Border Markers is an usually constructed collection of connected flash fiction that makes for a novel by the final page. I loved how the characters kept poking up in different pieces, interrelating (literally related in many cases), and somehow these lives intersected in unexpected and cool ways. I appreciated being able to read a few pieces/chapters and finding myself back with the parents of a character I read about, drawing connections to that character. It was clever and kept me engaged.
As for the stories, it is the characters that drive the momentum in places where struggle is an everyday thing; yet, the insight Ferguson has in her characters' minds, their inner-fears and desires is powerful. Each is real, on the fringe of society, and in some instances, about to fall off life's edge.
Of note, "Anniversaries" took my breath away in its emotional complexity. A teen ODs and dies, his friend is implicated, and the woman who witnesses it all, forever changed, spends time considering the merits of baking her son a zucchini-carrot cake. These stories are memorable, appearing simple in their telling, but so deep in meaning. It's a book I'll reread and share.
Deftly-written novel in short stories. Subtle and masterfully crafted. You cannot remove a sentence from this book without damaging the story. Every sentence is important and yet what is left out is a lot more important. You feel the underlying simmering tension between apparently mundane matters and daily interaction. It is as much about life in prairies as it is about human connections and their lack of.
A pleasant break from "mainstream" novels, Border Makers will engage your imagination and demand that you'd be an active reader, not a passive consumer of already thought-out ideas. You feel you are playing a role in shaping the story, putting the pieces of the puzzle together which makes the reading very rewarding.
A slim volume of flash fictions pieces that, woven together, present a larger story.
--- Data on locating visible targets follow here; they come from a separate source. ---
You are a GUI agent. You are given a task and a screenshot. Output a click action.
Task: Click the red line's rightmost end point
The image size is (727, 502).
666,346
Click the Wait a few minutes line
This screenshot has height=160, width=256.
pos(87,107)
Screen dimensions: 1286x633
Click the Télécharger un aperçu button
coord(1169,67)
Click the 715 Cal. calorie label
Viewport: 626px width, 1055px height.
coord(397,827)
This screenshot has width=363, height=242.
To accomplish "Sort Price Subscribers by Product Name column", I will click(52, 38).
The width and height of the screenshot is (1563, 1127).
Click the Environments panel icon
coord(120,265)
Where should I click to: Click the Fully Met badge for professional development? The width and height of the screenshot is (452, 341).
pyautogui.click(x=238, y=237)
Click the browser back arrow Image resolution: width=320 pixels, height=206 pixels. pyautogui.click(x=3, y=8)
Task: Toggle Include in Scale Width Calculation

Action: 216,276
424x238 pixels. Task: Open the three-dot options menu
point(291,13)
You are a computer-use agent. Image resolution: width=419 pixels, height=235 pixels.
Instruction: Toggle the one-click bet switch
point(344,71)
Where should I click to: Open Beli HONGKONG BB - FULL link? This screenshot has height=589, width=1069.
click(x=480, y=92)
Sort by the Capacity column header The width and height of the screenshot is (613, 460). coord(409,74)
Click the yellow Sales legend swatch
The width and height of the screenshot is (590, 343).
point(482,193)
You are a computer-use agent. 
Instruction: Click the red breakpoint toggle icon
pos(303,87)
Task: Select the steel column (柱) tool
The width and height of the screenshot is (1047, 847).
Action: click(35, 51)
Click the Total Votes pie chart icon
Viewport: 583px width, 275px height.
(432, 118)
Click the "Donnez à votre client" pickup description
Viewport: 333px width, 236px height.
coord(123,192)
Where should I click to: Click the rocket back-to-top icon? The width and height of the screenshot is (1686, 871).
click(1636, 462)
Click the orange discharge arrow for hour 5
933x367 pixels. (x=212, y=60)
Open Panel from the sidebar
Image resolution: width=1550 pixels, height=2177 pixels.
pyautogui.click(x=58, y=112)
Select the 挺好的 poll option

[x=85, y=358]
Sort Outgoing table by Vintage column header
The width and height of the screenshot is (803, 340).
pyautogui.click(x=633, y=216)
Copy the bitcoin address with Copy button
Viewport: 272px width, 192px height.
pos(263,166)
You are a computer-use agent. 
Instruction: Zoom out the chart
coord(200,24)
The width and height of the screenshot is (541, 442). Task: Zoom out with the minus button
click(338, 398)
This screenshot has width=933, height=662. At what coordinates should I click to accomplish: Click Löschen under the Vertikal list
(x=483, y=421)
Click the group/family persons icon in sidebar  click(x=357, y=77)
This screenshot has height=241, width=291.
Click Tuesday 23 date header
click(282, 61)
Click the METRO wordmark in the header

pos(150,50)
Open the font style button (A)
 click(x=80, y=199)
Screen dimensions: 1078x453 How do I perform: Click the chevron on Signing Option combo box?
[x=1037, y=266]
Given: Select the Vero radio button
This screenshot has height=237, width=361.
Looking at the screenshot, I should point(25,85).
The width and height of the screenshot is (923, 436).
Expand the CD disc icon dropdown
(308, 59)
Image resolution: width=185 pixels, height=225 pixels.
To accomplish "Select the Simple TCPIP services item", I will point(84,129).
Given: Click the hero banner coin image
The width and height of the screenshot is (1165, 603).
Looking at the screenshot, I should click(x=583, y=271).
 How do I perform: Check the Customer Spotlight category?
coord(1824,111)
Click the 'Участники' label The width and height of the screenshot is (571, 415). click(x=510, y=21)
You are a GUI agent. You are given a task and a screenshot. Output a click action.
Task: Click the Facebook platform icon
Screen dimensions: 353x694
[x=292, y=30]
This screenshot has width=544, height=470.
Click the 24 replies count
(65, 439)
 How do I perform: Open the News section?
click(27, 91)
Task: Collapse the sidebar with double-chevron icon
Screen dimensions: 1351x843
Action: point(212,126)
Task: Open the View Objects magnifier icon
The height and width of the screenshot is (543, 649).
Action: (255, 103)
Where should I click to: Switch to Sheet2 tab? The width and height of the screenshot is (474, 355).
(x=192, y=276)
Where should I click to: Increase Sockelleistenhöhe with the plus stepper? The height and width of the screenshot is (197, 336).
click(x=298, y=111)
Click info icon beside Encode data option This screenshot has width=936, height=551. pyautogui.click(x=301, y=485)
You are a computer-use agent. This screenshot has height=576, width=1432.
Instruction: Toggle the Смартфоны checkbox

Ferguson uses this format well. The title has layers of meaning, as characters move between geographic locations and also feel for the boundaries within a variety of relationships. We see vignettes showing how each life is self-contained and yet not. How the actions of one person has a ripple effect into the lives of surrounding them. There isn't really one central character, but many of the piece explore reactions to the death of a young man, so he might come closest to filling that role.
My only nitpick is with one passage that shows a lack of understanding of certain aspects of public libraries. That one is personal to me.
Enjoyable and immersive read. Jenny Ferguson does a beautiful job giving us the small details that illuminate the characters' mood, situation and place in a small border town in Canada. I especially enjoyed the flash fiction told from the Lansing children's POV - Poppy and Chuck, whose lives fell apart after the death of a high school friend. Poppy's story is especially poignant as she navigates the Mexican countryside haunted by her dead boyfriends' ghost. I wasn't ready for these stories to end.
I read this in one sitting, I just couldn't put it down. The story behind the snapshot told from each person's perspective. Immersive and touching, it kept in the moment until the end.
I began reading Border Markers and it flows so beautifully that I didn't want to put it down. The multiple narrators each tell their intimate stories in short flash fiction chapters showing how they are affected by guilt, pain, loss, grief, not belonging, but eventually hopefulness. Soon the reader discovers the interconnectedness of these characters. The quality of Jenny Ferguson's writing made me want to continue reading, not to figure out a plot, but to learn how all the characters are connected by a tragedy.